═══ Provided material ═══

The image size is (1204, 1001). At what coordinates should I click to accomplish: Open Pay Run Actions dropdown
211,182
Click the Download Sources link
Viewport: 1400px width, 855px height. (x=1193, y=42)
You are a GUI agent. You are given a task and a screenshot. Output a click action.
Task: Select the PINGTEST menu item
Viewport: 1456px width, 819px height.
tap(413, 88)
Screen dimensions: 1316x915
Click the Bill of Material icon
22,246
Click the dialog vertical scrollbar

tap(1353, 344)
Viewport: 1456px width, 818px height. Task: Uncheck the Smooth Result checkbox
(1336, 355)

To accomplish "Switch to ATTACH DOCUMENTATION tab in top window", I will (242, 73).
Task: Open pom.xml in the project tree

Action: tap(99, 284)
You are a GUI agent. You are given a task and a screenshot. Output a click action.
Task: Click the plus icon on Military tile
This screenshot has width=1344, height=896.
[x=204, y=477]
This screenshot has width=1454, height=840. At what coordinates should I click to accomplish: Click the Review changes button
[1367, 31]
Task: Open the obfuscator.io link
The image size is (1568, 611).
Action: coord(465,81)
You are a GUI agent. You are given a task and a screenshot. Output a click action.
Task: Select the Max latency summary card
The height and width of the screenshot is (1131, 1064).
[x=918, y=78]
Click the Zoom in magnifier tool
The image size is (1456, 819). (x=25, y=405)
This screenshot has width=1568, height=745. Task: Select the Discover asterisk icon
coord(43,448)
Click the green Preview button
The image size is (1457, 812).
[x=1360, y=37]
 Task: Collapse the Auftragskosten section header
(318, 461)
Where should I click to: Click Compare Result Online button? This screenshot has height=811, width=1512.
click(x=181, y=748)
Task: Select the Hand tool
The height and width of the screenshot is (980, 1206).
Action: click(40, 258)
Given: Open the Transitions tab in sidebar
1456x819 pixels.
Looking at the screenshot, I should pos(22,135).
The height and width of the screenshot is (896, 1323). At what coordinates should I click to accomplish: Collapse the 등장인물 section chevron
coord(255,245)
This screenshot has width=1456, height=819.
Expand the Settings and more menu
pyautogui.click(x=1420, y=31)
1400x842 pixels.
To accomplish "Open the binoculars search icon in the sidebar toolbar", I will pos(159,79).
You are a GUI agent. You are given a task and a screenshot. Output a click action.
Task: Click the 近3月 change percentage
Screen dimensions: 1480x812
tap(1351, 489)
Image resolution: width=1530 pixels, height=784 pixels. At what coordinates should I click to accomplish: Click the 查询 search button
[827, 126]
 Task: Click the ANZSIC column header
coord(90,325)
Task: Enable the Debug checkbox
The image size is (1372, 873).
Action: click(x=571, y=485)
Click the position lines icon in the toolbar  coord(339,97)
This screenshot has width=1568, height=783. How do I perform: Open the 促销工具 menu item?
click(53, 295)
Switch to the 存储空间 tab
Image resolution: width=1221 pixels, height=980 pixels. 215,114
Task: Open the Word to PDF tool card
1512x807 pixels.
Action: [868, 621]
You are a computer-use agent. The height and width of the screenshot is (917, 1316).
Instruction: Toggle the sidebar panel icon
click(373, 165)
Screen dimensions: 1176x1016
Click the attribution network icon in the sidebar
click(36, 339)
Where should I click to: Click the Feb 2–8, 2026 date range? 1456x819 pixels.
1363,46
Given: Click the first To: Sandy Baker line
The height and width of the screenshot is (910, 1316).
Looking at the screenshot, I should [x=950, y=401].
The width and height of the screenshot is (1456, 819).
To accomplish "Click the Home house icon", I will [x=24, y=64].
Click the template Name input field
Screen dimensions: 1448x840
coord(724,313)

═══

What is being asked: A faithful, complete copy of the entries above is required.

Problem solution:
The image size is (1204, 1001). At what coordinates should I click to accomplish: Open Pay Run Actions dropdown
211,182
Click the Download Sources link
Viewport: 1400px width, 855px height. (x=1193, y=42)
You are a GUI agent. You are given a task and a screenshot. Output a click action.
Task: Select the PINGTEST menu item
Viewport: 1456px width, 819px height.
tap(413, 88)
Screen dimensions: 1316x915
Click the Bill of Material icon
22,246
Click the dialog vertical scrollbar

tap(1353, 344)
Viewport: 1456px width, 818px height. Task: Uncheck the Smooth Result checkbox
(1336, 355)

To accomplish "Switch to ATTACH DOCUMENTATION tab in top window", I will (242, 73).
Task: Open pom.xml in the project tree

Action: tap(99, 284)
You are a GUI agent. You are given a task and a screenshot. Output a click action.
Task: Click the plus icon on Military tile
This screenshot has width=1344, height=896.
[x=204, y=477]
This screenshot has width=1454, height=840. At what coordinates should I click to accomplish: Click the Review changes button
[1367, 31]
Task: Open the obfuscator.io link
The image size is (1568, 611).
Action: coord(465,81)
You are a GUI agent. You are given a task and a screenshot. Output a click action.
Task: Select the Max latency summary card
The height and width of the screenshot is (1131, 1064).
[x=918, y=78]
Click the Zoom in magnifier tool
The image size is (1456, 819). (x=25, y=405)
This screenshot has width=1568, height=745. Task: Select the Discover asterisk icon
coord(43,448)
Click the green Preview button
The image size is (1457, 812).
[x=1360, y=37]
 Task: Collapse the Auftragskosten section header
(318, 461)
Where should I click to: Click Compare Result Online button? This screenshot has height=811, width=1512.
click(x=181, y=748)
Task: Select the Hand tool
The height and width of the screenshot is (980, 1206).
Action: click(40, 258)
Given: Open the Transitions tab in sidebar
1456x819 pixels.
Looking at the screenshot, I should pos(22,135).
The height and width of the screenshot is (896, 1323). At what coordinates should I click to accomplish: Collapse the 등장인물 section chevron
coord(255,245)
This screenshot has width=1456, height=819.
Expand the Settings and more menu
pyautogui.click(x=1420, y=31)
1400x842 pixels.
To accomplish "Open the binoculars search icon in the sidebar toolbar", I will pos(159,79).
You are a GUI agent. You are given a task and a screenshot. Output a click action.
Task: Click the 近3月 change percentage
Screen dimensions: 1480x812
tap(1351, 489)
Image resolution: width=1530 pixels, height=784 pixels. At what coordinates should I click to accomplish: Click the 查询 search button
[827, 126]
 Task: Click the ANZSIC column header
coord(90,325)
Task: Enable the Debug checkbox
The image size is (1372, 873).
Action: click(x=571, y=485)
Click the position lines icon in the toolbar  coord(339,97)
This screenshot has width=1568, height=783. How do I perform: Open the 促销工具 menu item?
click(53, 295)
Switch to the 存储空间 tab
Image resolution: width=1221 pixels, height=980 pixels. 215,114
Task: Open the Word to PDF tool card
1512x807 pixels.
Action: [868, 621]
You are a computer-use agent. The height and width of the screenshot is (917, 1316).
Instruction: Toggle the sidebar panel icon
click(373, 165)
Screen dimensions: 1176x1016
Click the attribution network icon in the sidebar
click(36, 339)
Where should I click to: Click the Feb 2–8, 2026 date range? 1456x819 pixels.
1363,46
Given: Click the first To: Sandy Baker line
The height and width of the screenshot is (910, 1316).
Looking at the screenshot, I should [x=950, y=401].
The width and height of the screenshot is (1456, 819).
To accomplish "Click the Home house icon", I will [x=24, y=64].
Click the template Name input field
Screen dimensions: 1448x840
coord(724,313)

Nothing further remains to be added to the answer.